■ WHAT THE TASK REQUIRES
In the data that follows, find the line containing "606x909 pixels."; then quote that line and every line after it, exactly, through the last one.
── GIVEN ENTRIES ──
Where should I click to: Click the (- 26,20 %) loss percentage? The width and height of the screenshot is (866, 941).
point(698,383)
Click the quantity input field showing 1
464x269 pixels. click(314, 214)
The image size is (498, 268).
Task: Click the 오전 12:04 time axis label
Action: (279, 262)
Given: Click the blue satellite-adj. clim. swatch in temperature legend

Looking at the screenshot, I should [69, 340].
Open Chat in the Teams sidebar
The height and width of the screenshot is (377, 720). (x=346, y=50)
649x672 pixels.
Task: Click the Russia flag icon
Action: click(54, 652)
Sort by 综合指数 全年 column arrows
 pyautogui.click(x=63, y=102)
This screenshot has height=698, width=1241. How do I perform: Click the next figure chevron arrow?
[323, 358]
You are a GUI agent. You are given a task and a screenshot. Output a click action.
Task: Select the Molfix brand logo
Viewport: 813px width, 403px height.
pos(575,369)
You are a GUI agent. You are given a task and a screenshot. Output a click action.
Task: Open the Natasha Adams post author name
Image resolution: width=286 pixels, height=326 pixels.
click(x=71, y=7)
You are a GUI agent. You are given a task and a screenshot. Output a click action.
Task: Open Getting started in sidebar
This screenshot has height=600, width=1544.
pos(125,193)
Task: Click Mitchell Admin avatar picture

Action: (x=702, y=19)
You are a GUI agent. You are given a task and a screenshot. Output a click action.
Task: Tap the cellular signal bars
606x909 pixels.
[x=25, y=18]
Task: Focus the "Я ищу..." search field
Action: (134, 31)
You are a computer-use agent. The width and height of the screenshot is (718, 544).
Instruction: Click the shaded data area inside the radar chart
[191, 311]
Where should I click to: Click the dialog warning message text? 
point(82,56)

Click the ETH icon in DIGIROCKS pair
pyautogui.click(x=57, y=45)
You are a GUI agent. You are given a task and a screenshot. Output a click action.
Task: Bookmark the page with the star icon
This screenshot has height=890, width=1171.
───
■ THE COMPLETED TASK
606x909 pixels.
[x=25, y=18]
Task: Focus the "Я ищу..." search field
Action: (134, 31)
You are a computer-use agent. The width and height of the screenshot is (718, 544).
Instruction: Click the shaded data area inside the radar chart
[191, 311]
Where should I click to: Click the dialog warning message text? 
point(82,56)

Click the ETH icon in DIGIROCKS pair
pyautogui.click(x=57, y=45)
You are a GUI agent. You are given a task and a screenshot. Output a click action.
Task: Bookmark the page with the star icon
This screenshot has height=890, width=1171.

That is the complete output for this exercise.